Eine ganze Reihe von Künstlern hatte sich bereits in den 1980er und 1990er Jahren mit Accessoire-, Fetisch- und Kitschphänomenen auseinander gesetzt. Die Ausstellung in der Kunsthalle schärft darüber hinaus den Blick für eine neue Wirklichkeitsnähe der Kunst in den letzten Jahren. Das Accessoire ist vermehrt für jene Künstler bedeutend, die sich kritisch mit der Gesellschaft und ihren Geschmacksbildungsprozessen beschäftigen. Der Betrachter wird in das Werk miteinbezogen, Künstler und Nichtkünstler treten als Kultur-Komplizen auf.

 

Ausstellungsbeiträge (Außenprojekte und Innen)

Haim Steinbach verdeutlicht die identitätsbildende Komponente von Massengegenständen anhand des Accessoires, das zum Adorationsobjekt wird.

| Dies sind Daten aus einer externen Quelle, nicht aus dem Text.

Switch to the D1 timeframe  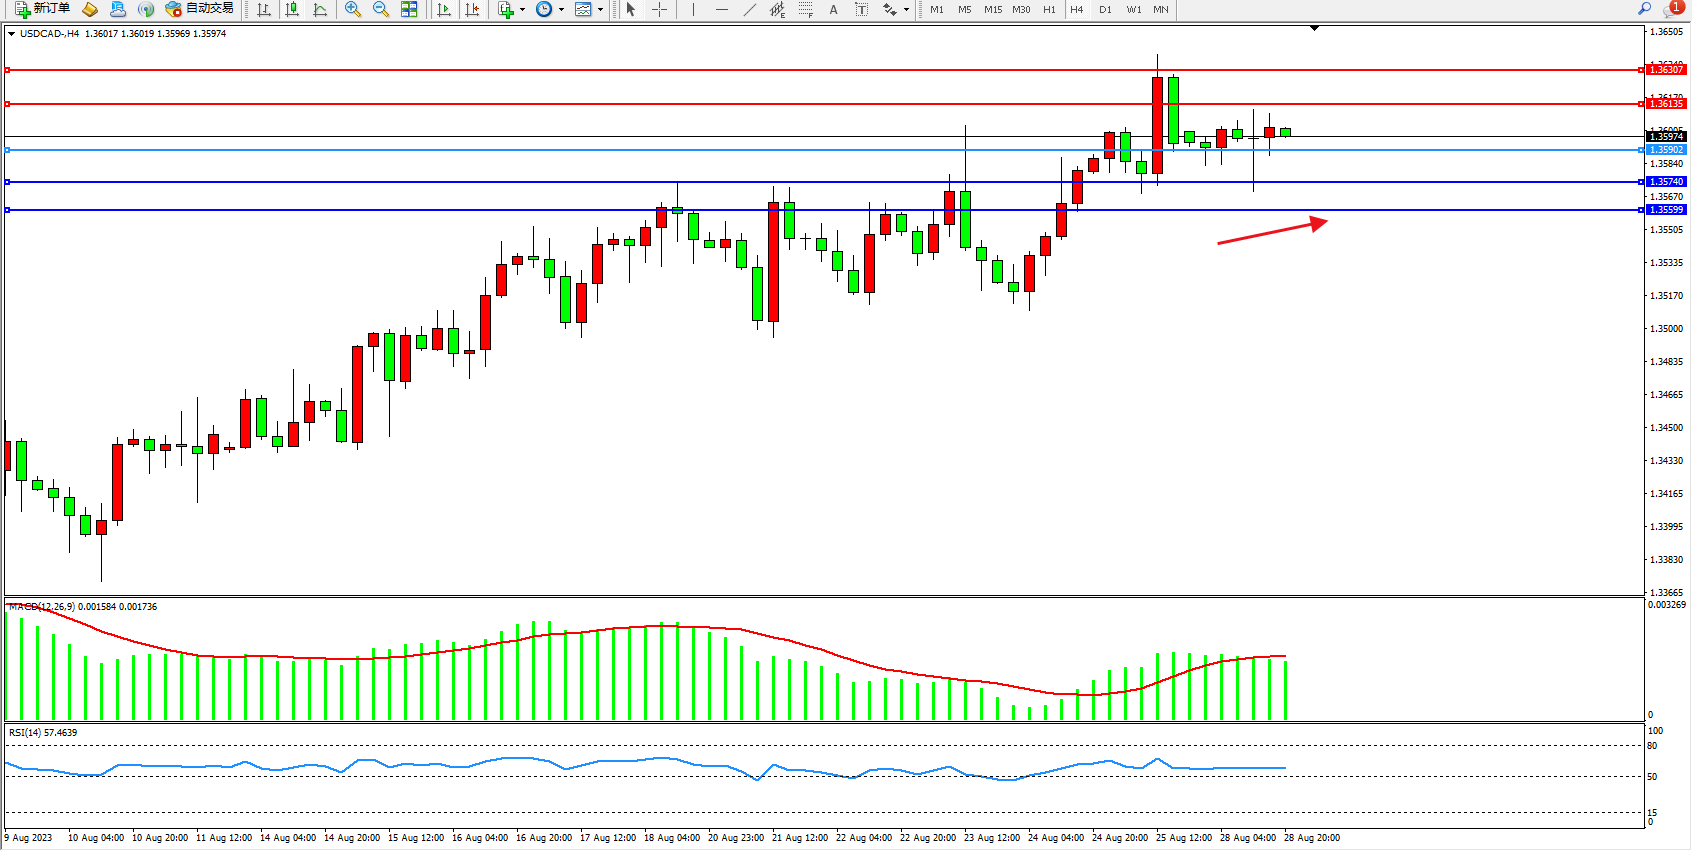[x=1105, y=9]
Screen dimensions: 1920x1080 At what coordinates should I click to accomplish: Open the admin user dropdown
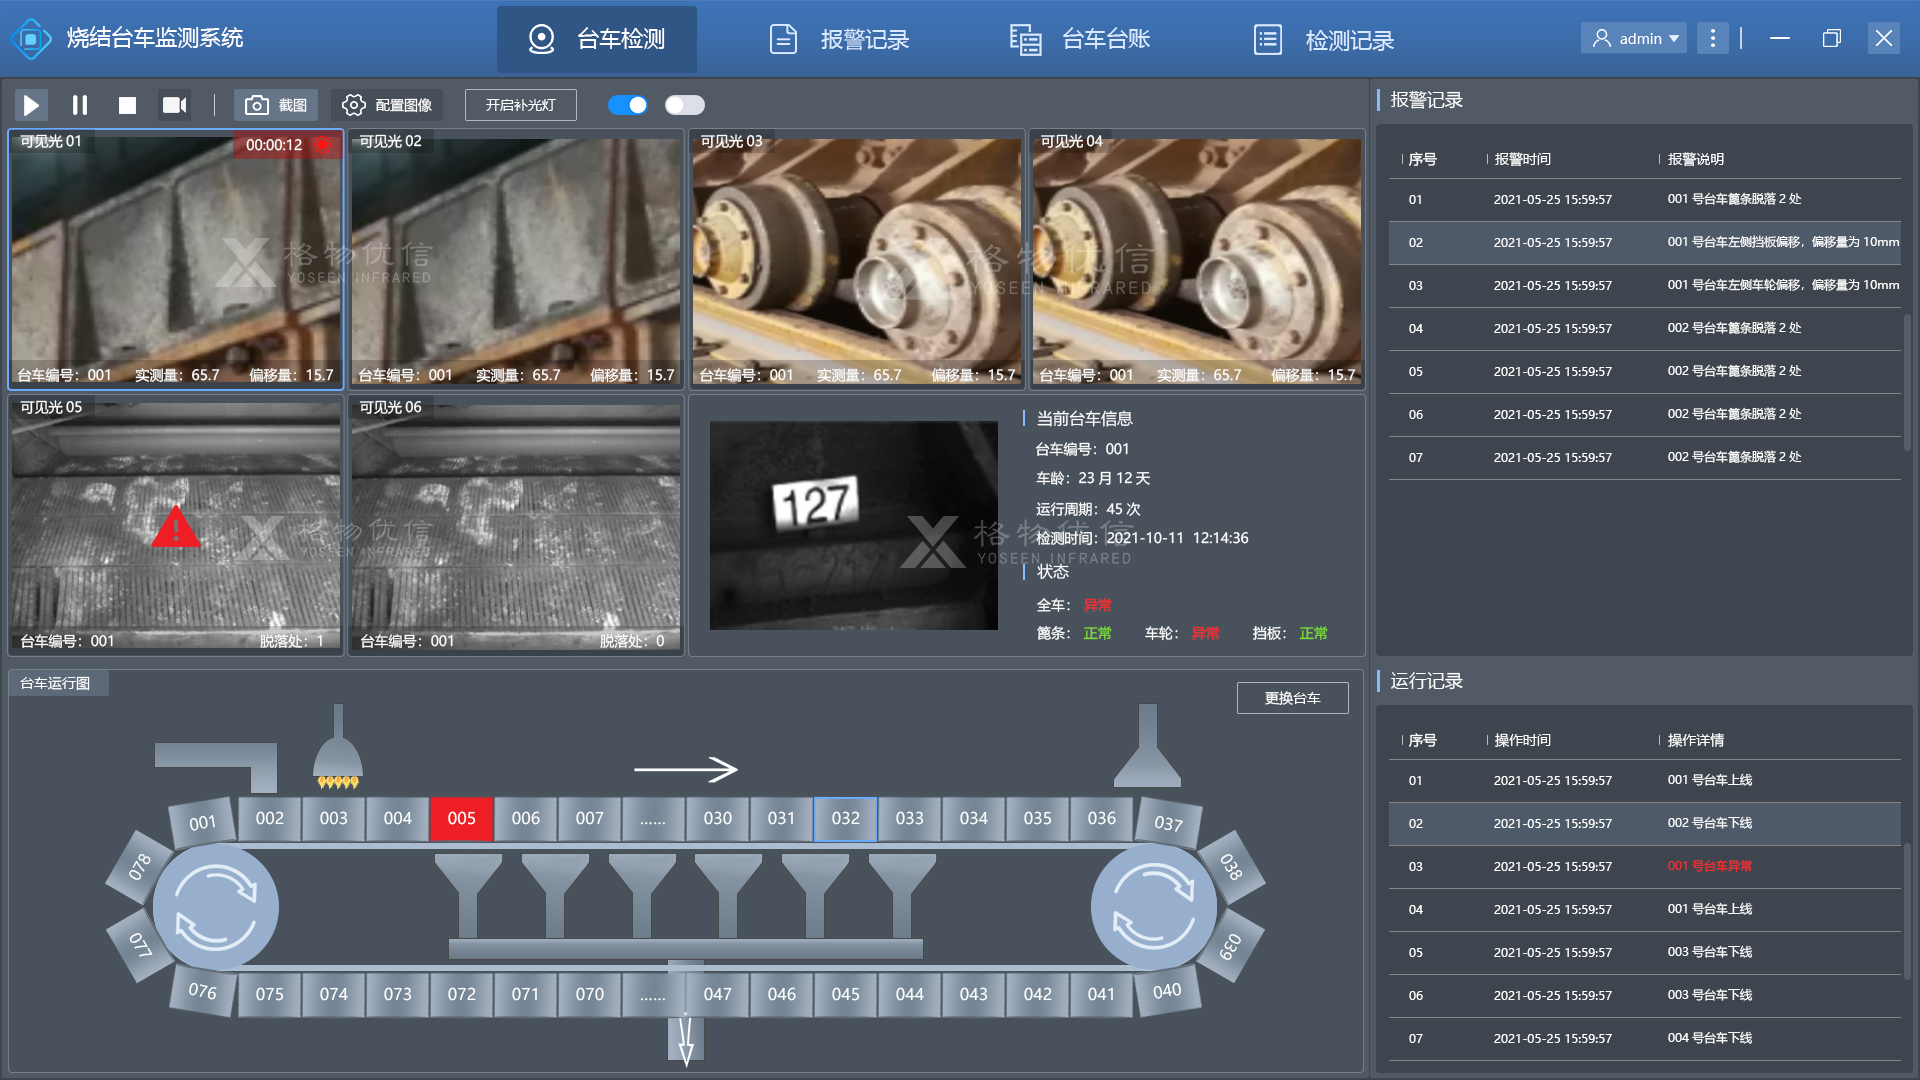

Sherrie Levine greift - gegenüber Steinbachs Alltagsrezeption - auf die Kunstgeschichte als ein Reservoir von acces-soiregefüllten Ready-mades zurück.

Feridun Zaimoglus Ausschmückung der Kunsthallen-Fassade mit türkischen Flaggen führt das Bedürfnis nach Nabelschau und Trophäensammlung auf Seiten der größten Migrantengruppe in Deutschland in ambivalenter Weise vor Augen.

Thomas Hirschhorns 50 Papierarbeiten "Utopia, Utopia = One World, One War, One Army, One Dress" wird am Eröff-nungstag als Beiblatt (Aufl. 55.000) den "Kieler Nachrichten" hinzugefügt. Seine apokalyptisch anmutenden Bilder treten zu gestylten Gestaltungsformen, die die Welt mit "We are the World"-Accessoires überschüttet, in scharfen Kontrast.

Jakob Kolding machte sich für zwei Tage nach Kiel auf, um die urbane Struktur der Stadt und die Frage, welche soziale Konsequenzen damit verbunden sind, zu beleuchten. Hierzu gestaltet er ein Poster, das in Kiel plakatiert wird.

Erik van Lieshout gibt in großformatigen Zeichnungen das Lebensgefühl von machtvoll posierenden "Naughty by Nature"-Jugendlichen aus Rotterdamer Vororten wieder.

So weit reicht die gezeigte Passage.